Recently, the telescope discovered a thin disk of material that is circling a supermassive black hole which rests in the middle of the spiral galaxy NGC 3147, 130 million light-years away.
The black hole weighs around 250 million times the weight of the Sun and the disk in question contains debris and gas that races at dazzling speeds around the edge of the hole.
“Without Hubble, we wouldn’t have been able to see this because the black-hole region has a low luminosity,” Marco Chiaberge from the European Space Agency and member of the Hubble study team has said about the discovery. “The luminosities of the stars in the galaxy outshine anything in the nucleus. So if you observe it from the ground, you’re dominated by the brightness of the stars, which drowns the feeble emission from the nucleus.”
The dark giant’s gravitational field does not receive enough material, it’s actually malnourished in this aspect which means that it should not, in theory, form any sort of disks of material. If anything, it should puff up “like a donut”, as NASA said in a press release, instead of forming disks.
So the presence of the disk is puzzling, to say the least.
“The type of disk we see is a scaled-down quasar that we did not expect to exist,” Stefano Bianchi of Università degli Studi Roma Tre, in Rome, Italy and the study’s first author, has said. “It’s the same type of disk we see in objects that are 1,000 or even 100,000 times more luminous. The predictions of current models for gas dynamics in very faint active galaxies clearly failed.”
This is not the first time a black hole has been observed behaving strangely. The Hubble Space Telescope made another discovery recently: a pair of supermassive black holes on a collision course.
Each one of those black holes has a mass over 800 million times than that of our Sun and the two of them are drawing closer and closer together in what has been called “a death spiral”. As they get closer, the gravitational waves of their cosmic dance will echo through space-time.

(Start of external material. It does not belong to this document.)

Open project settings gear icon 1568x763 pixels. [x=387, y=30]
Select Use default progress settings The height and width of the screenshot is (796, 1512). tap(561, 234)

It is expected that these gravitational waves, even long before the possible collision, will be stronger than the ones that have been detected from smaller, merging black holes or neutron stars.
The black holes are located 2.5 billion light-years away from Earth, which means that they were actually hosted in an universe much younger than the one we currently inhabit. However, detecting them will help astronomers better understand if the black holes do eventually merge or if they are meant to dance around each other for eternity.
Michael Strauss, associate chair of Princeton’s Department of Astrophysical Sciences has said of the pair that they are “the first example […] of such massive black holes that we’ve found, but there may well be additional binary black holes remaining to be discovered. The more we can learn about the population of merging black holes, the better we will understand the process of galaxy formation and the nature of the gravitational wave background.”